- **AIM OF THE EXERCISE**
Write down the listing lines between the line holding "Open the Imprimante printer dropdown" and the line holding "tap(753, 104)", inclusive, copied exactly and without the pictures.

- **EXCERPTED DATA**
========================================

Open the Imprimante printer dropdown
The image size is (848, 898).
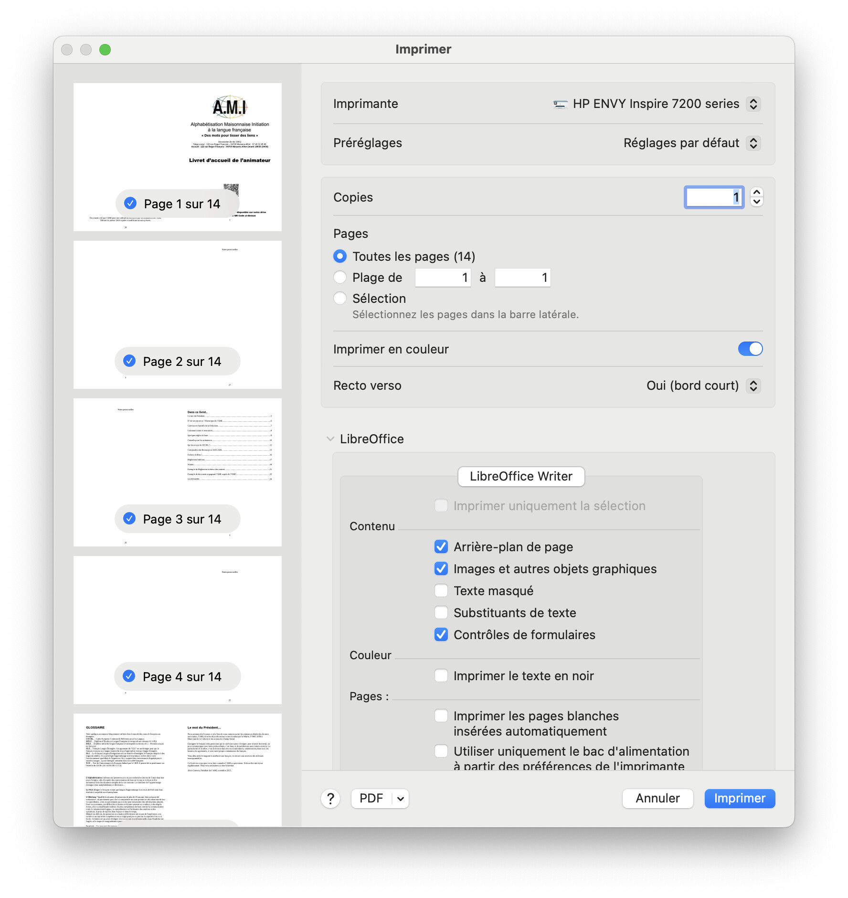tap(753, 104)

========================================

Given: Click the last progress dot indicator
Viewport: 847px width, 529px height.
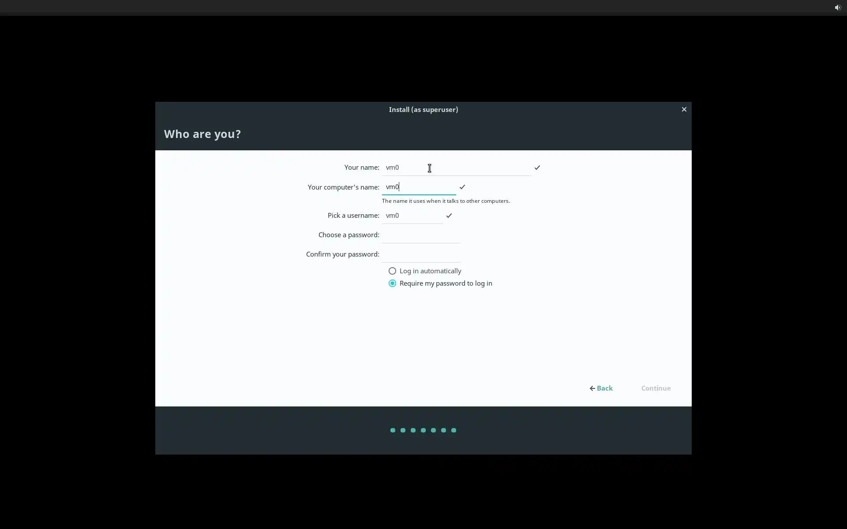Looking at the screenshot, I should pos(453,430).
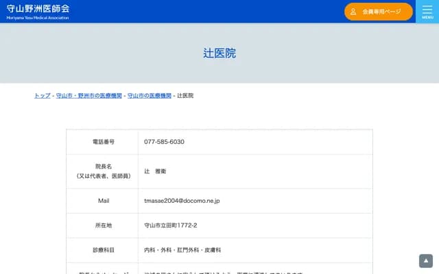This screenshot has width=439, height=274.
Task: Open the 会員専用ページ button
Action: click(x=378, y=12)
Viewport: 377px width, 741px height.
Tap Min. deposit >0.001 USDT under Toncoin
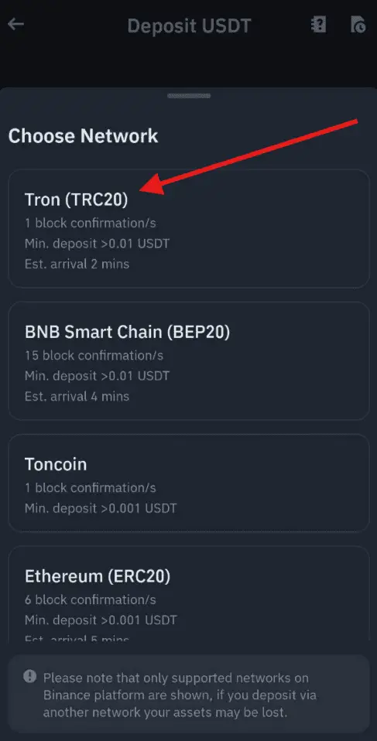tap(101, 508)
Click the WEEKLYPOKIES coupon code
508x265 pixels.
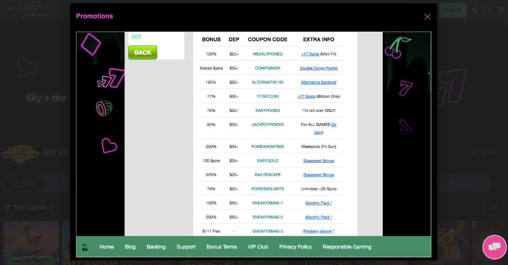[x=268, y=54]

========================================

- **TASK RESULT**
Open the Imprimante printer dropdown
The image size is (848, 898).
tap(753, 104)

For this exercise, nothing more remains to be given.